• [Исходный текст]:
Однако это «вечное хранение» беспокоило наших экспертов.

«Что значит «вечное»? - размышлял Александр Никитин, председатель правления Экологического правозащитного центра «Беллона». - А если когда-нибудь изобретут более прогрессивные способы хранения? Или додумаются, как использовать РАО?»

Но, как оказалось, французы задаются теми же самыми вопросами. А потому просчитали возможность изъятия металлических колб с отходами из траншей в недрах в случае необходимости.

«За то время, что мы ведём научно-исследовательские и опытно-конструкторские разработки в нашей подземной научно-исследовательской лаборатории, был накоплен огромный опыт, которым мы стремимся поделиться с российскими коллегами, - говорит Жеральд Узунян, директор международного подразделения агентства Andra. - Думаем, что наш проверенный уже низкозатратный, низкорискованный и оперативный подход в проектировании, эксплуатации и мониторинге захоронений РАО стоит продвигать и за пределами Франции, так как безопасность населения и защита окружающей среды - глобальный приоритет всего мира».

Больше демократии

Как ни парадоксально звучит, именно живописные окрестности Шампани сыграли важную роль в принятии решений о строительстве здесь ПЗРО - не только наличие под ними глиняных пластов, но и низкая заселённость территории: 14 человек на 1 кв. км. Причём решения эти закрепляются во Франции законом. Однако как местные земледельцы реагируют на то, что по соседству с их полями и виноградниками расположены хранилища РАО?

«Жители нашей деревни знают, конечно, о центре по соседству, но никто об этом не говорит - по всей видимости, их это мало волнует, - считает Лоран Мужан, фермер, более 30 лет выращивающий виноград и производящий из него шампанское. - Мои виноградники находятся в 20 километрах от центра, и это никак не влияет ни на качество шампанского, ни на количество клиентов».

Впрочем, Филипп Дальмань, мэр Сулен-Дюи и глава совета кантона Сулен, говорит, что были иные времена: «В 1987 г., когда только приняли закон, по которому решено было начать строительство лаборатории, в наших местах началось активное сопротивление. Я сам был в числе противников. Дело в том, что тогда не было столь тесного взаимодействия между правительством, местными выборными органами власти и агентством Andra. Но постепенно ситуация стала меняться. Мы получили максимум информации об объекте и поняли, что он не будет представлять опасности».

Открытость сыграла важную роль в урегулировании конфликта. ПЗРО сотрудничают со СМИ, выпускают специальные издания, организовывают экскурсии на объекты. Все, кто хотел убедиться собственными глазами в их безопасности, уже сделали это. И тем не менее до сих пор на дни открытых дверей собирается до тысячи человек. Всем всё показывают, рассказывают и даже спускают под землю. Представители Andra участвуют и в работе комитета по открытости информации. То есть идут не односторонние «вбросы» от агентства, а постоянный диалог всех заинтересованных сторон. И если первые замеры общественного мнения показывали, что 80% населения были против строительства лаборатории и хранилища, то теперь большинство не против. И уже даже появились планы сооружения ещё одного такого объекта.

«Люди везде - и в России, и во Франции - реагируют одинаково, - пояснял Александр Харичев, начальник управления по работе с регионами «Росатома».- Все понимают, что в условиях современной цивилизации РАО неизбежно образуются и с ними надо что-то делать. Но пусть это делают где-то, только не у нас».

Именно открытость позволяет избегать острых конфликтов, потому чаще всего такая реакция связана с тем, что люди даже не представляют, что такое ПЗРО. Их воображение рисует примитивную свалку. А когда они видят высокотехнологичное предприятие, где ведётся тщательный контроль на каждом этапе, - отношение меняется. Кстати, на том же «Радоне» - в советские времена «закрытом предприятии» - сегодня уже проводятся экскурсии, в том числе и для школьников.

Основательно расспросив российских экспертов о нормах нашего законодательства, проведении общественных слушаний и согласовании проектов, Патрис Торрес сделал вывод: «Мне кажется, в России в этих вопросах ещё больше демократии, чем у нас».

• [Список заданий]:
A. Сколько человек на 1 кв. км живёт в окрестностях Шампани, согласно исходному тексту?
B. Выведите из исходного текста отрывок от слов «Как ни парадоксально» до слов «расположены хранилища РАО?» включительно.

• [Выборка строк]:

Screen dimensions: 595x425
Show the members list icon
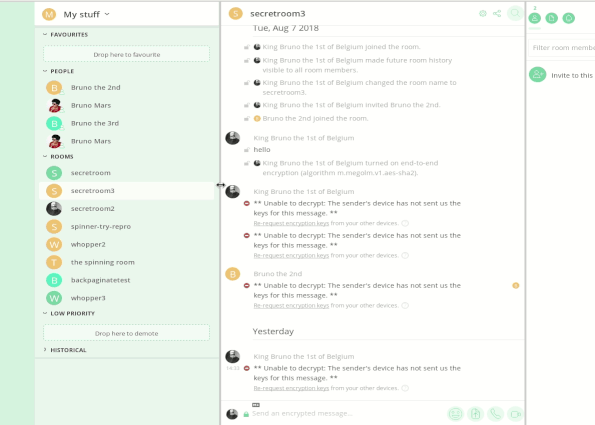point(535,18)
==
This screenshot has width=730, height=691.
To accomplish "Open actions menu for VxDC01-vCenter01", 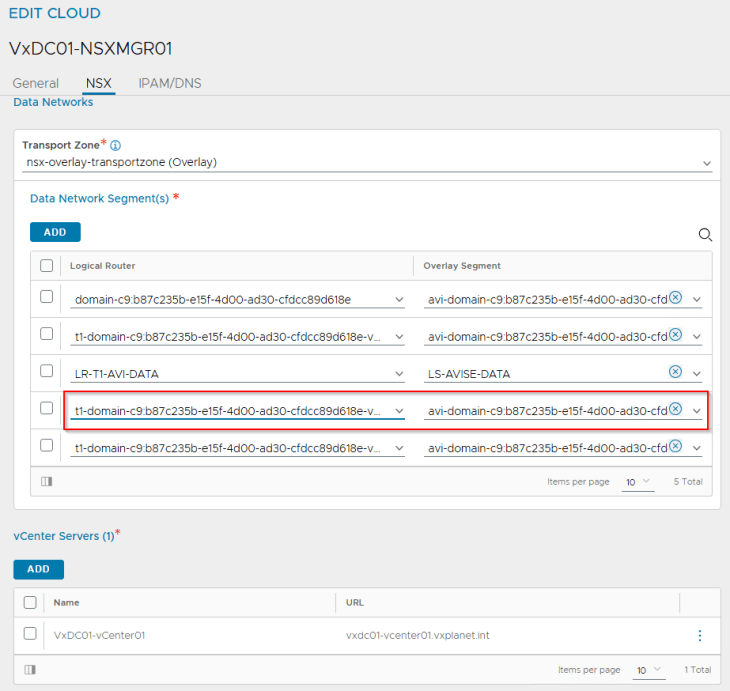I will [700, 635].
...
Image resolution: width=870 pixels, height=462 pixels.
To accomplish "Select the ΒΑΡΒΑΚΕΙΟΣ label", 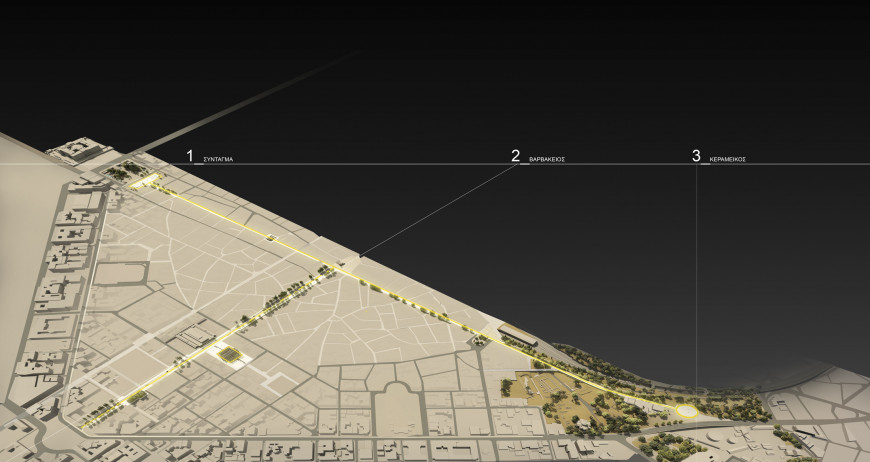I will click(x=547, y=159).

• [Ответы]:
A. 14 человек на 1 кв. км.

B.
Как ни парадоксально звучит, именно живописные окрестности Шампани сыграли важную роль в принятии решений о строительстве здесь ПЗРО - не только наличие под ними глиняных пластов, но и низкая заселённость территории: 14 человек на 1 кв. км. Причём решения эти закрепляются во Франции законом. Однако как местные земледельцы реагируют на то, что по соседству с их полями и виноградниками расположены хранилища РАО?